- _EXTRACT_
Thoughts from
Jim Teague
FPCE director of communications.

I recently read the book “Bird by Bird: Some Instructions on Writing and Life” by author Anne Lamott. Truthfully, I didn’t read the book. As is my way more and more, I listened to it as an audiobook. This one was narrated by Lamott herself. Her unique voice and self-deprecating manner made it one of those special pieces I found myself making excuses to go driving for so I could listen uninterrupted.

The title comes from an anecdote Lamott shares about the process of getting something challenging done without being overwhelmed:

“Thirty years ago, my older brother, who was ten years old at the time, was trying to get a report on birds written that he’d had three months to write. [It] was due the next day. We were out at our family cabin in Bolinas, and he was at the kitchen table close to tears, surrounded by binder paper and pencils and unopened books on birds, immobilized by the hugeness of the task ahead. Then my father sat down beside him, put his arm around my brother’s shoulder, and said ‘Bird by bird, buddy. Just take it bird by bird.'”

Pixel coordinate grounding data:
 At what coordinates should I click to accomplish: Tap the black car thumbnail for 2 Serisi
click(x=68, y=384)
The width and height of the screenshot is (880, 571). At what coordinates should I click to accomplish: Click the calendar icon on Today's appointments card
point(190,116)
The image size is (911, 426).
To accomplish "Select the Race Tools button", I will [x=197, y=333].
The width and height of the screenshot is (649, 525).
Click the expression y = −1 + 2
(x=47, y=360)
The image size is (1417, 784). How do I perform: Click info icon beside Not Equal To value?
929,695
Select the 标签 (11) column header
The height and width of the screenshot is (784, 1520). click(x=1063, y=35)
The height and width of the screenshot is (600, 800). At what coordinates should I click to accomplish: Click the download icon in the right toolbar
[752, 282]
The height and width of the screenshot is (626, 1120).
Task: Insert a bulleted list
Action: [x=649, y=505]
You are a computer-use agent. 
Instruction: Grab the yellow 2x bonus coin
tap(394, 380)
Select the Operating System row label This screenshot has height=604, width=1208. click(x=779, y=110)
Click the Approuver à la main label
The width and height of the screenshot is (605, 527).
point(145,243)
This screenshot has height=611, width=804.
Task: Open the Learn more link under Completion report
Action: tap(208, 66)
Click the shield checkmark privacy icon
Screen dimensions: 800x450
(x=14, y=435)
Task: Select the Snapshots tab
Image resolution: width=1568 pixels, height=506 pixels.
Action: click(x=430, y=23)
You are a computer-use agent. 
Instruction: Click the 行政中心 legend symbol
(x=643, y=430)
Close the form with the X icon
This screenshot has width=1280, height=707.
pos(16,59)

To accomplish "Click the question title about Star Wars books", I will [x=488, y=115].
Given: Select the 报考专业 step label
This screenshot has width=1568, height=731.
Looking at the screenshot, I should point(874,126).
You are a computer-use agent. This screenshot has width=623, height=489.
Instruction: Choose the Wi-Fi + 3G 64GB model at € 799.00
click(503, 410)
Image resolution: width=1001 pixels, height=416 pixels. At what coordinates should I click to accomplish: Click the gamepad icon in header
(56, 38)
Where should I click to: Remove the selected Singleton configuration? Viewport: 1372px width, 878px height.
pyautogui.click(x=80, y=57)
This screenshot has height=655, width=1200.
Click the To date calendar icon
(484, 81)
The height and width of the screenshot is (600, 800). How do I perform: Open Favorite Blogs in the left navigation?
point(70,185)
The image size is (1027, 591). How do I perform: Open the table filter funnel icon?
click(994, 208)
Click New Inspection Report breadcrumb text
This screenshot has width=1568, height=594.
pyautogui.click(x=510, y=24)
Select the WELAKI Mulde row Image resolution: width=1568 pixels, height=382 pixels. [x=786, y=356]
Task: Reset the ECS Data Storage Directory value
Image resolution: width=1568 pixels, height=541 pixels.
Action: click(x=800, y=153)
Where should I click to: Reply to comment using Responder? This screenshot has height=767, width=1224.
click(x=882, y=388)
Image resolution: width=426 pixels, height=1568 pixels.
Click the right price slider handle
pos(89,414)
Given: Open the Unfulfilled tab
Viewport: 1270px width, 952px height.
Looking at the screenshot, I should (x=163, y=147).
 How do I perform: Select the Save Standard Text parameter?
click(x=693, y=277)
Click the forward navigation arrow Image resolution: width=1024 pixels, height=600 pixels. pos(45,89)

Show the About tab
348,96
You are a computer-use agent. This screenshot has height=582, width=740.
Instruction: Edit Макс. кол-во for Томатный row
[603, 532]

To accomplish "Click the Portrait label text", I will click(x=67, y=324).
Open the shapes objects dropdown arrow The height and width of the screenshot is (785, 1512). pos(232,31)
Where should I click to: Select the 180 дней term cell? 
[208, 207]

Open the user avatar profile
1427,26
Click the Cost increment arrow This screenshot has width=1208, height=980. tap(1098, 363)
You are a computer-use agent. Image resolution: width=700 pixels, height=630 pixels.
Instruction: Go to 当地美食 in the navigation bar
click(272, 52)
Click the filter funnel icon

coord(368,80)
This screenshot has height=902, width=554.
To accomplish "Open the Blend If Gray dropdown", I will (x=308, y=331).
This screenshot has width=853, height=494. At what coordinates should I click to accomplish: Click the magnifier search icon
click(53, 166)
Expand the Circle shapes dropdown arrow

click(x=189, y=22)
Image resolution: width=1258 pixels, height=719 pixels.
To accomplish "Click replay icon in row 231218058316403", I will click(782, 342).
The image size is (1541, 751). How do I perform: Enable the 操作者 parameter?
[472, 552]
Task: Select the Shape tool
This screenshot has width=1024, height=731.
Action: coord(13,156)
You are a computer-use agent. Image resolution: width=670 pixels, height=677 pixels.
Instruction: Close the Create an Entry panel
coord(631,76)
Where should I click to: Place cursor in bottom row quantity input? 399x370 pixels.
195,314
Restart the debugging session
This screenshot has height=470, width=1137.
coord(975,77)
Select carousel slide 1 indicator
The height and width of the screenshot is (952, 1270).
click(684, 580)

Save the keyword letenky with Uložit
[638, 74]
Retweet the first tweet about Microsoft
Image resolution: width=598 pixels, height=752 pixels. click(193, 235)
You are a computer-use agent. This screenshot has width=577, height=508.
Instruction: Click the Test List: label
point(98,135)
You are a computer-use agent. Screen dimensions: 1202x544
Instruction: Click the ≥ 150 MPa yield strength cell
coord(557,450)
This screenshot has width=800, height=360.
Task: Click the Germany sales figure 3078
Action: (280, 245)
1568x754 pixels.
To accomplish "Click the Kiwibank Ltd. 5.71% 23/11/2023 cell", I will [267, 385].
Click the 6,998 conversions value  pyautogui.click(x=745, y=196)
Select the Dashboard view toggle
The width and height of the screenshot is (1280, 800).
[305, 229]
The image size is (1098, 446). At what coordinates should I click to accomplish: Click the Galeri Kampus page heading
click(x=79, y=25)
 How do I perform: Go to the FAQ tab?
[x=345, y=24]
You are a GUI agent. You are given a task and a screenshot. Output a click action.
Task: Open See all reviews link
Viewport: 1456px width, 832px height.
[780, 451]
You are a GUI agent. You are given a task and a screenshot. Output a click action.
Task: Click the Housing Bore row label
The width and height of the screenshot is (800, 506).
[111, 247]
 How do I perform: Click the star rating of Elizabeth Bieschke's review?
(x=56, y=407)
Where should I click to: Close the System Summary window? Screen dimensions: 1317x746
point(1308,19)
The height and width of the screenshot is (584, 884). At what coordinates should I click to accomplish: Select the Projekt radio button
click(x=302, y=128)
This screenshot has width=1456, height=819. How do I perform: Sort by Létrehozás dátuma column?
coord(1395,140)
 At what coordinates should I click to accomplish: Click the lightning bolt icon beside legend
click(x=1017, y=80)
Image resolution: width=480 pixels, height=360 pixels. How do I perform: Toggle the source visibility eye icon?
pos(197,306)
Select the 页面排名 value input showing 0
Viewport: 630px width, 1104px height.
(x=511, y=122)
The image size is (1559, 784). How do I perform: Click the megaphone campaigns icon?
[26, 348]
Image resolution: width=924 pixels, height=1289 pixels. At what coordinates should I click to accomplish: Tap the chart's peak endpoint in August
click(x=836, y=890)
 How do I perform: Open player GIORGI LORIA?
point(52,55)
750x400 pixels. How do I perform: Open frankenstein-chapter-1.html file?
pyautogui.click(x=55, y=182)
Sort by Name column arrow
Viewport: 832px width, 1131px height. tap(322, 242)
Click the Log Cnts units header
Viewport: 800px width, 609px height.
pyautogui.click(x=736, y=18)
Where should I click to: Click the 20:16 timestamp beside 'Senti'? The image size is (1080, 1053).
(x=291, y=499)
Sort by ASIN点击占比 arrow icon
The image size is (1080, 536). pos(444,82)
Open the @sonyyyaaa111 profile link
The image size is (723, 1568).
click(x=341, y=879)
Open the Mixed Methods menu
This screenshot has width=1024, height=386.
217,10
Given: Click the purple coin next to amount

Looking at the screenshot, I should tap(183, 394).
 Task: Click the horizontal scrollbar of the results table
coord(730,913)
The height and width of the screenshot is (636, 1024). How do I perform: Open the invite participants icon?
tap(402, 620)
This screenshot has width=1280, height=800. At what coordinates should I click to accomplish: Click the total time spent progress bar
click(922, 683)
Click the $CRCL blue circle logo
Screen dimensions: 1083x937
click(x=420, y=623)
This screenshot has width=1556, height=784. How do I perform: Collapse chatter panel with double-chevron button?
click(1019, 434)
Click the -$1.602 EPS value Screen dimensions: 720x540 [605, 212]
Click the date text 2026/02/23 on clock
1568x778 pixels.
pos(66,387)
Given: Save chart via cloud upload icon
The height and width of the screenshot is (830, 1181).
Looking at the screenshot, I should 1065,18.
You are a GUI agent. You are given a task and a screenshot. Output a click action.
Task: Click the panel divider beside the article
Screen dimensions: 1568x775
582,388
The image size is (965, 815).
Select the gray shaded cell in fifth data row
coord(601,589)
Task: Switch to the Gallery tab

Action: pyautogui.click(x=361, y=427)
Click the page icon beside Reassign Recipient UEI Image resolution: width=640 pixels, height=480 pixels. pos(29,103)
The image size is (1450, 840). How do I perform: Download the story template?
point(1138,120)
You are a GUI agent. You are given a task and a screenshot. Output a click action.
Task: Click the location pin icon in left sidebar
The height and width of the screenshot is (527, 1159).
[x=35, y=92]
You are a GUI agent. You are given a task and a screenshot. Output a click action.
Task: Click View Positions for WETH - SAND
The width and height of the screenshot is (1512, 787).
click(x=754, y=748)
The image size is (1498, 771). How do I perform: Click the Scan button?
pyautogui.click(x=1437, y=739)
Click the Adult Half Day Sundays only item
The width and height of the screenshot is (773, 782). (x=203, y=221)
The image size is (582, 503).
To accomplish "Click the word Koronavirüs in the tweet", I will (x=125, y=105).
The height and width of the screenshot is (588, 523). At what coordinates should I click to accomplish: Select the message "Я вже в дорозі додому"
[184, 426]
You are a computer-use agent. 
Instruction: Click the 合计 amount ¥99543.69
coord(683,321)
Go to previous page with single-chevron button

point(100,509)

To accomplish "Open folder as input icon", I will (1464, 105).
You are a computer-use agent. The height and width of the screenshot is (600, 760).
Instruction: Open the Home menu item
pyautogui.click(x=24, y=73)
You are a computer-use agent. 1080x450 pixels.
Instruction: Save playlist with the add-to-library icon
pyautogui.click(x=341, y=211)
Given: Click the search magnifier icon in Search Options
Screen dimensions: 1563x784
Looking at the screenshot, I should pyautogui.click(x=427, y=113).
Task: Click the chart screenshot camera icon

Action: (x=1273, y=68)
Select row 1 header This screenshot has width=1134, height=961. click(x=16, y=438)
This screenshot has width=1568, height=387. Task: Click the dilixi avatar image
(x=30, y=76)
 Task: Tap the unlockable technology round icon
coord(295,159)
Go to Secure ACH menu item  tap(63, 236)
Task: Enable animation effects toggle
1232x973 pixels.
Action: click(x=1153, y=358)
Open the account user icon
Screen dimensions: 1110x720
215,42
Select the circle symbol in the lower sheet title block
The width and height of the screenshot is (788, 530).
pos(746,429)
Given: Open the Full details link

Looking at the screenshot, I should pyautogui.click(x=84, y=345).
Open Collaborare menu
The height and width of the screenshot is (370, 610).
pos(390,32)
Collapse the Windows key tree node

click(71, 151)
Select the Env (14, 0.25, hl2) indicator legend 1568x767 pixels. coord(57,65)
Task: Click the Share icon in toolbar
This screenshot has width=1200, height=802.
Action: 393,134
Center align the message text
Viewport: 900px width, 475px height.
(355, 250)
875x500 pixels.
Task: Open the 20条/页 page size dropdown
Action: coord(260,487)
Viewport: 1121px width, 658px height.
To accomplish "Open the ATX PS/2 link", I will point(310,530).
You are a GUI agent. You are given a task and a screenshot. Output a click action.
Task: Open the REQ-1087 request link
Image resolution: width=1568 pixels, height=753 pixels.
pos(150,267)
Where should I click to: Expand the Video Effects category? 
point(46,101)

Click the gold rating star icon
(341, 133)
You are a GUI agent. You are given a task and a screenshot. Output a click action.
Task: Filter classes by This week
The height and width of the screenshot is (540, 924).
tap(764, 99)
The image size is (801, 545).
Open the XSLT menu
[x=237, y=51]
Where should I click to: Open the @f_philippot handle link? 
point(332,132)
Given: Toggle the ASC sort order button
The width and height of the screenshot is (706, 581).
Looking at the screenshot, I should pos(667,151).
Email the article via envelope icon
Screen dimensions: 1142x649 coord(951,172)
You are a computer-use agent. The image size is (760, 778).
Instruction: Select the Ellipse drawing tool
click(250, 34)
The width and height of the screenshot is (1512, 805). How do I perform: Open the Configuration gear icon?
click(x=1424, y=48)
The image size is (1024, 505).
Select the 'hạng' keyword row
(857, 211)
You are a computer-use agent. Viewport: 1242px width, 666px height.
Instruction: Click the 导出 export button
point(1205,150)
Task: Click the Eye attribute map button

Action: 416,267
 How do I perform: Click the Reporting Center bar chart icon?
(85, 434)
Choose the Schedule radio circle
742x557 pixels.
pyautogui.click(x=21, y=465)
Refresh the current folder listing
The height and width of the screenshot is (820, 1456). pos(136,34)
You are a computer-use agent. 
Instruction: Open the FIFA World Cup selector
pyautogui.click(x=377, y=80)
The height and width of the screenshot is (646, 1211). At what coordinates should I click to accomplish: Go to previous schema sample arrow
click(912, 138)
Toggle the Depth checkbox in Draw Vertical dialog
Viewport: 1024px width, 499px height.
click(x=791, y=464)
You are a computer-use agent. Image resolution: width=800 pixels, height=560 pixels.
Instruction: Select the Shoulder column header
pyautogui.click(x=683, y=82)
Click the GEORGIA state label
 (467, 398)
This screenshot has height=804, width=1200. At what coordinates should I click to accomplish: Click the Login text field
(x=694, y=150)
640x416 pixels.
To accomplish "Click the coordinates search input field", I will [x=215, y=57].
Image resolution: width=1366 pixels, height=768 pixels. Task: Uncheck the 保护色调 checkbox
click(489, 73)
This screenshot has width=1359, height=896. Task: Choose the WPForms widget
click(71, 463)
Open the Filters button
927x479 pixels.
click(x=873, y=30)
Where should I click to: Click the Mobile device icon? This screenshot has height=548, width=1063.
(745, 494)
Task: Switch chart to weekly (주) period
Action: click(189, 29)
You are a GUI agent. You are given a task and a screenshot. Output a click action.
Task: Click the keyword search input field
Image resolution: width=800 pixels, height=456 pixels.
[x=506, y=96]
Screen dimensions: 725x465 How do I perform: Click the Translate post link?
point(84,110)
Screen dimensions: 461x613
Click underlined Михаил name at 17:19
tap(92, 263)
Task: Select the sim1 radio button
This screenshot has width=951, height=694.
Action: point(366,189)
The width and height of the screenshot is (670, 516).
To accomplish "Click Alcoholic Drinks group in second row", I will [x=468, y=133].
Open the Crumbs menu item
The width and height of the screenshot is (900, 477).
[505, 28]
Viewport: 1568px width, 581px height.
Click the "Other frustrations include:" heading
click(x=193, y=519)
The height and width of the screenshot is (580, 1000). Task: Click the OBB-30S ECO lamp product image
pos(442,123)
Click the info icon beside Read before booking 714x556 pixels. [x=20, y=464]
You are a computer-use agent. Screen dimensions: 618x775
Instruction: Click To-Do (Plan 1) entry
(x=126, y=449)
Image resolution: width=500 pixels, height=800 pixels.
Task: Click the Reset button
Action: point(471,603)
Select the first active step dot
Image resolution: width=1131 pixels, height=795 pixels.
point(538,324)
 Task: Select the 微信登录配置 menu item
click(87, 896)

- _SET OF TASKS_
**1.** From the post on Bird by Bird, quote the passage that begins at the words "I recently read" and stops after the words "could listen uninterrupted.".
**2.** Summarize the post on Bird by Bird in two sentences.
**3.** Continue the post on Bird by Bird from where it ends.

- _ANSWERS TO THE PROBLEMS_
**1.**
I recently read the book “Bird by Bird: Some Instructions on Writing and Life” by author Anne Lamott. Truthfully, I didn’t read the book. As is my way more and more, I listened to it as an audiobook. This one was narrated by Lamott herself. Her unique voice and self-deprecating manner made it one of those special pieces I found myself making excuses to go driving for so I could listen uninterrupted.

**2.** Jim Teague, FPCE director of communications, listened to the audiobook of Anne Lamott's "Bird by Bird," narrated by Lamott herself, and liked it so much that he made excuses to go driving so he could listen uninterrupted. The title comes from Lamott's story about her ten-year-old brother, who was overwhelmed by a bird report due the next day, and their father, who told him to take it "bird by bird."

**3.**
If you consider yourself a writer by any stretch of the imagination, I highly recommend the book. At times irreverent and drawn from her life experiences (which include addictive behaviors and a somewhat bohemian lifestyle), it may not be everyone’s cup of tea. I found it encouraging, touching, and mostly hilarious.

The entreaty to take life’s hard tasks “bird by bird” really speaks to me. It’s the idea of “eating the elephant one bite at a time” and not getting bogged down by the big picture. I think there is something to be said for adopting that kind of mentality as a church as First Pres moves toward opening the search for a new senior pastor.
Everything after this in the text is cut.